Events — Nov 27, 2020

IDFA and the Stedelijk Museum present Video Club, a screening program curated by artist Ahmet Öğüt who has selected works from the Stedelijk’s single-channel video collection.

Price
Tickets  Use this code to get a discount on your tickets: STMIDFA1241 
Location
Online
Time
Nov 27, 2020, 8.45 pm until 10.30 pm
Main language
Engels

Initiated in 2018, Video Club is a series of thematic screenings bringing together works from the Stedelijk’s single-channel video collection, launched in the Stedelijk’s Teijin auditorium with pizza and beer. After the last two editions of Video Club, On Humor and Sound Check, which were launched as eventless screenings in the Stedelijk’s permanent collection display, this new edition curated by artist Ahmet Öğüt will launch virtually via IDFA’s online cinema. Within his program, Öğüt responds to the forced domesticity and solitude of the COVID-19 pandemic, and the accompanying frustrations and emancipations of creative and political expression during this time. 

General Idea, 'Test Tube', 1979. Film still, Stedelijk Museum Amsterdam
General Idea, 'Test Tube', 1979. Film still, Stedelijk Museum Amsterdam

Read his curatorial statement below:

‟While listening Pipilotti Rist lip syncing Kevin Coyne’s Jacky and Edna from 1973; singing being stuck at home, lost and all alone, many of us face with such feelings during these pandemic times; feeling lonely in bigger towns and safer in smaller towns, staying busy with physical and mental exercises that may keep us alive. Lucia Nimcova takes us back to her hometown in Slovakia, where she asked older citizens to perform physical exercises they had to learn by heart under the communist regime. Are we living in times when personal exercises taking over political exercises, or perhaps nothing ever changed? 

We see a kind of similar simplicity which echoes the political complexity in Gloria Camiruaga’s Popsicles that was filmed at the height of Chile’s military dictatorship of Pinochet. What do we do when we lose the stability we thought we have? With The End of Photography Judy Fiskin tells us what was lost; no more photo paper, no more sync, no more water, no more trays, no more developer, no more print washer. What happens if we lose all our immediate tools, our apparatuses? We have been trying to learn from isolation during today’s pandemic times.

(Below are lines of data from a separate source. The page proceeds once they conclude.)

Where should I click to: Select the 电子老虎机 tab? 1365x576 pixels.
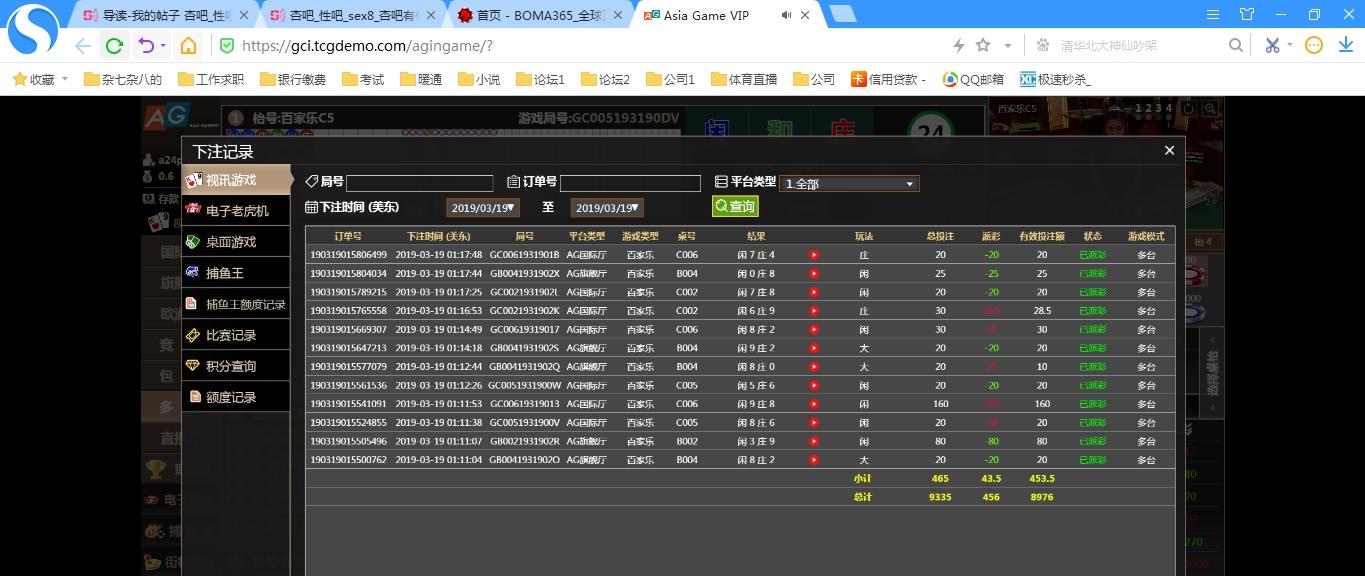pyautogui.click(x=236, y=211)
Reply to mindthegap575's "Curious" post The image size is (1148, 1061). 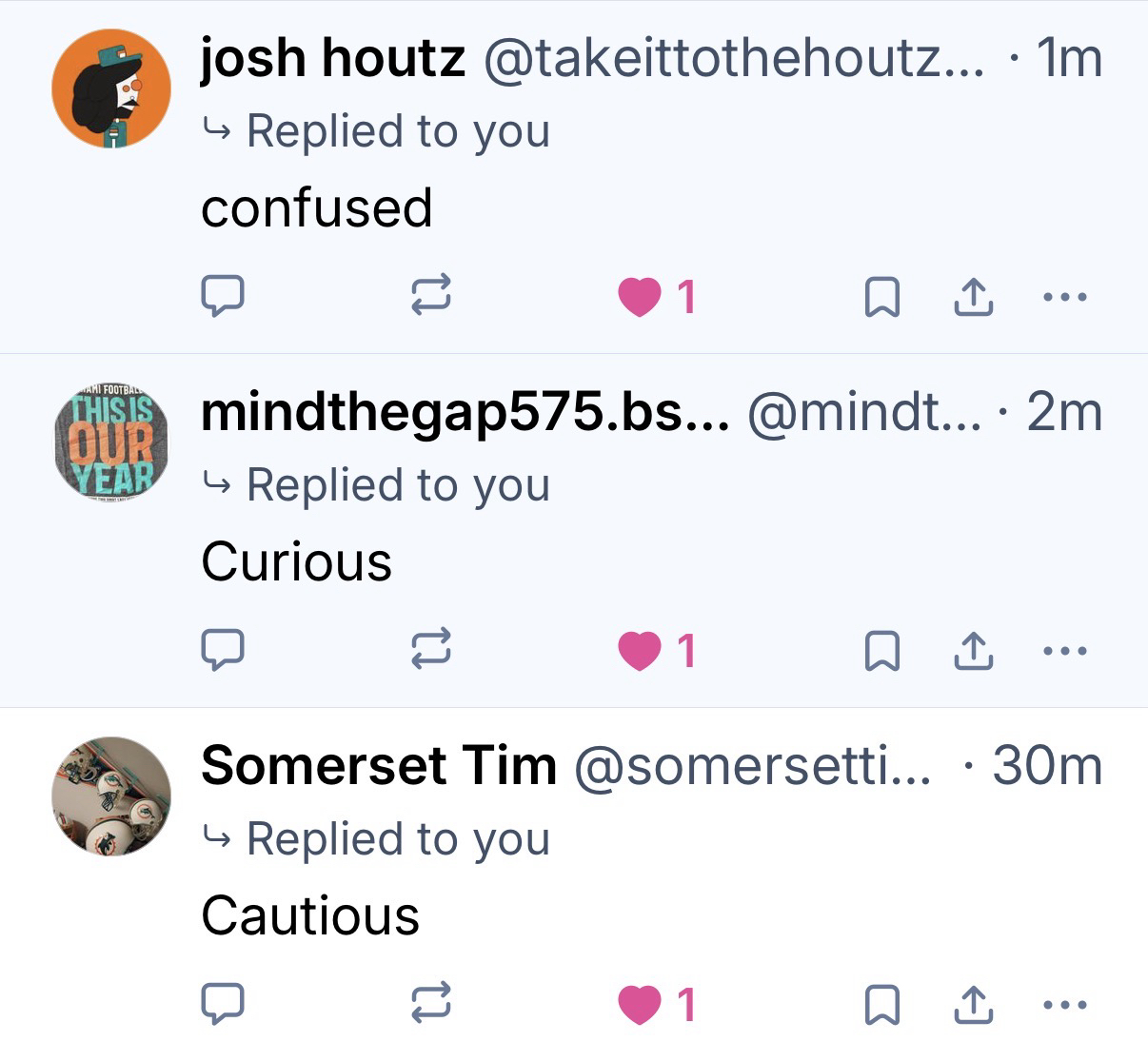[223, 651]
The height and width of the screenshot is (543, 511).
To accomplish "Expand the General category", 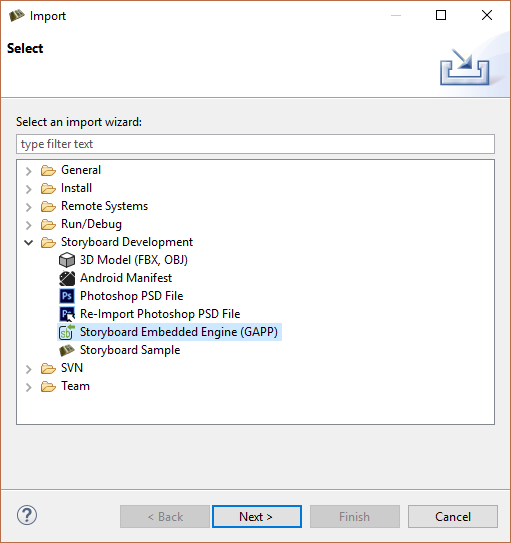I will point(29,170).
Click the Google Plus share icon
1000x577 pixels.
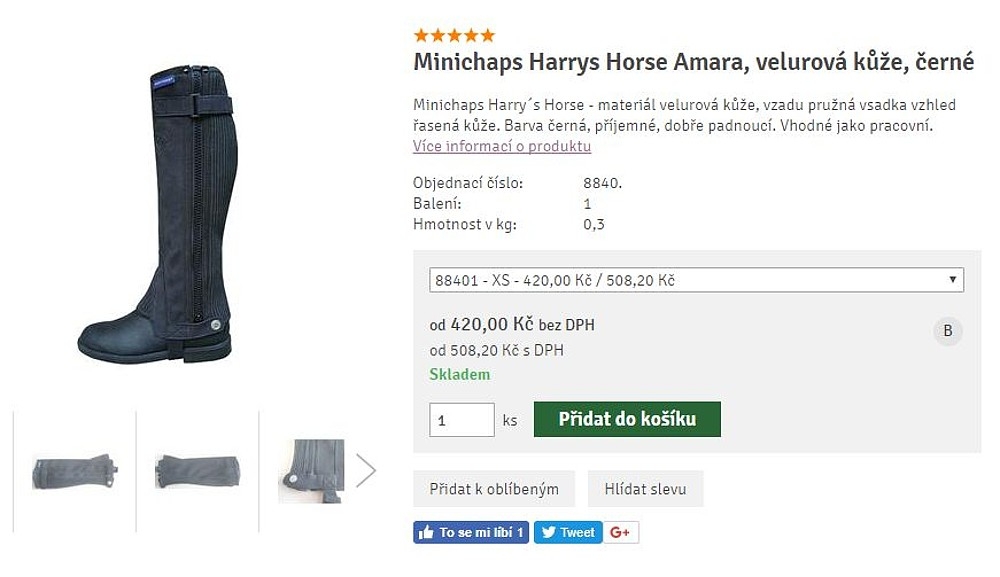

Are we going to cancel life? postpone it? turn it into a complete virtual science fiction? When the TV was the internet of an era which is still there, General Idea created a television program; Test Tube exploring the artist's precarity. It was in fact important for General Idea to remain effective and subversive using the mechanisms of the mass media environment against itself. If the apparatuses of ideology are still around, there we are; keep reinventing our apparatuses of subversion during these unusual times.”

WORKS IN THIS VIDEO CLUB

Pipilotti Rist, You Called me Jacky, 4’08”

General Idea, Test Tube, 28’12”

Gloria Camiruaga, Popsicles, 4’49”

Judy Fiskin, The End of Photography, 2’30”

Lucia Nimcova, Exercise, 5’53”

Programma

8.45 pm
Word of welcome – Karen Archey (SMA)
Joost Daamen, Senior Programmer, IDFA
8.50 pm
Introduction – Ahmet Öğüt
9.00 pm
Screening
9.45 pm
Conversation – Ahmet Öğüt, Karen Archey and Joost Daamen
10.15 pm
 Q&A 
10.30 pm
End of program

ABOUT AHMET ÖĞÜT

Ahmet Öğüt’s (b. 1981) work encompasses video, photography, and installation. His work is exhibited in both the public space and in museums. After studying fine arts at Hacettepe University in Ankara, Öğüt went on to obtain his MA in art and design at Yildiz Teknik University in Istanbul. From 2007 to 2008 he was a resident at the Rijksakademie van Beeldende Kunsten in Amsterdam. His work has been exhibited at Kunstverein in Dresden, Kunsthal Charlottenborg in Copenhagen, and Centre Pompidou in Paris. Öğüt was one of the artists selected to represent Turkey at the 53rd Venice Biennale in 2009. At the moment, Öğüt’s work Bakunin’s Barricade is on display at the Stedelijk Museum as part of the exhibition In the Presence of Absence.